→ **Goal**: Please update the data below by replacing "agent" with "assistant" and leaving everything else unchanged. Leave the pictures out of your answer.
━━━ Given data ━━━
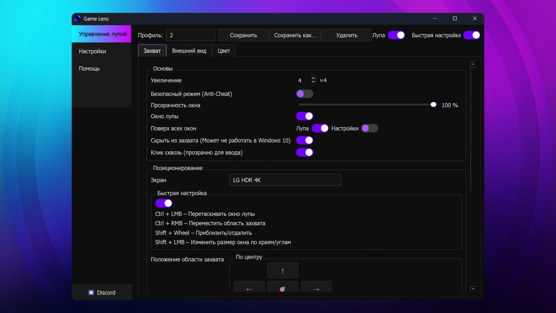This screenshot has width=556, height=313.
Task: Click the Сохранить button
Action: click(243, 35)
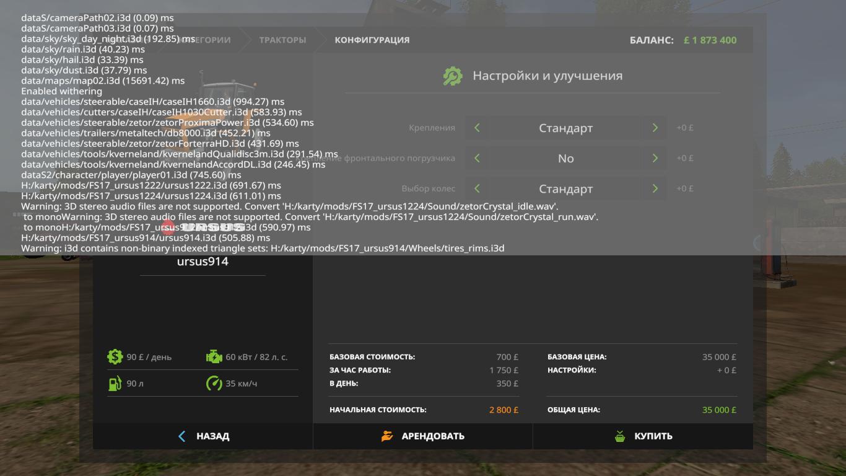Select next Крепления option
This screenshot has width=846, height=476.
[x=655, y=128]
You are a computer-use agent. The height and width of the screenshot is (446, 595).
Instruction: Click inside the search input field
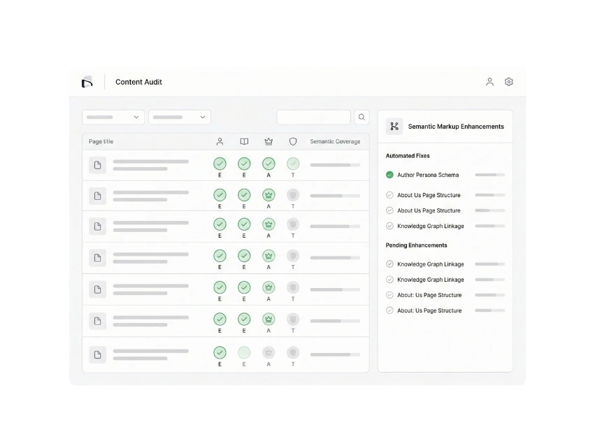(x=313, y=117)
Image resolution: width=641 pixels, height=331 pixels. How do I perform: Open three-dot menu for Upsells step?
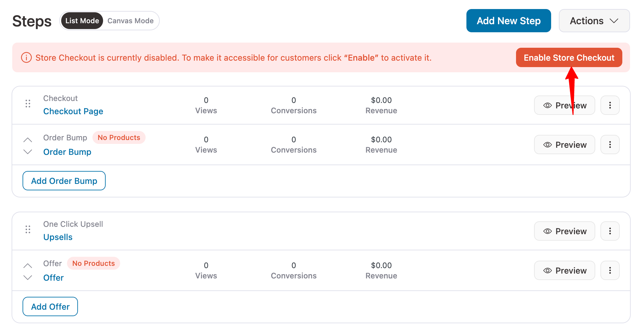[610, 231]
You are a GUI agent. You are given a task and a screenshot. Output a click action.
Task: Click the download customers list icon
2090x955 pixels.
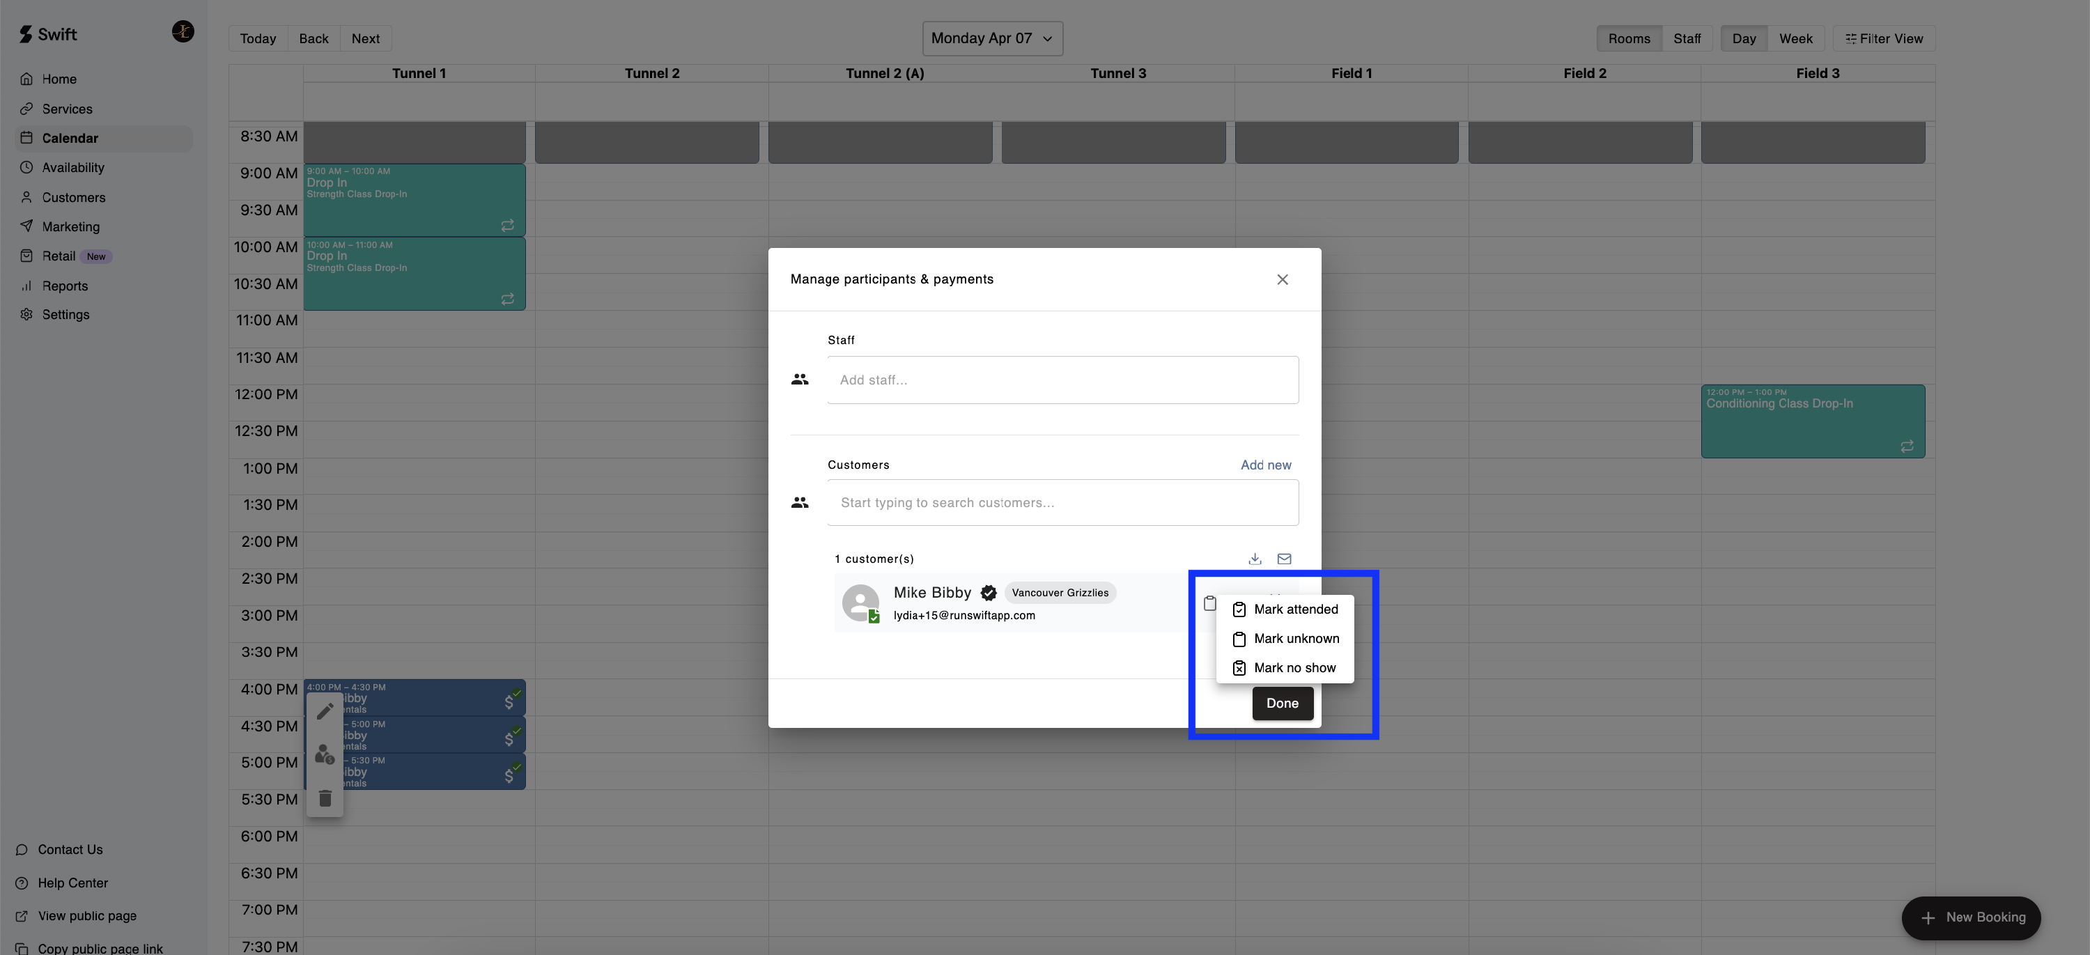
━━━
→ **Solution for this exercise**:
This screenshot has width=556, height=313.
Task: Click the Сохранить button
Action: click(243, 35)
Select next Крепления option
This screenshot has width=846, height=476.
[x=655, y=128]
You are a computer-use assistant. The height and width of the screenshot is (446, 595).
Instruction: Click inside the search input field
(x=313, y=117)
Image resolution: width=641 pixels, height=331 pixels. How do I perform: Open three-dot menu for Upsells step?
[610, 231]
You are a GUI assistant. You are given a task and a screenshot. Output a click action.
Task: Click the download customers list icon
2090x955 pixels.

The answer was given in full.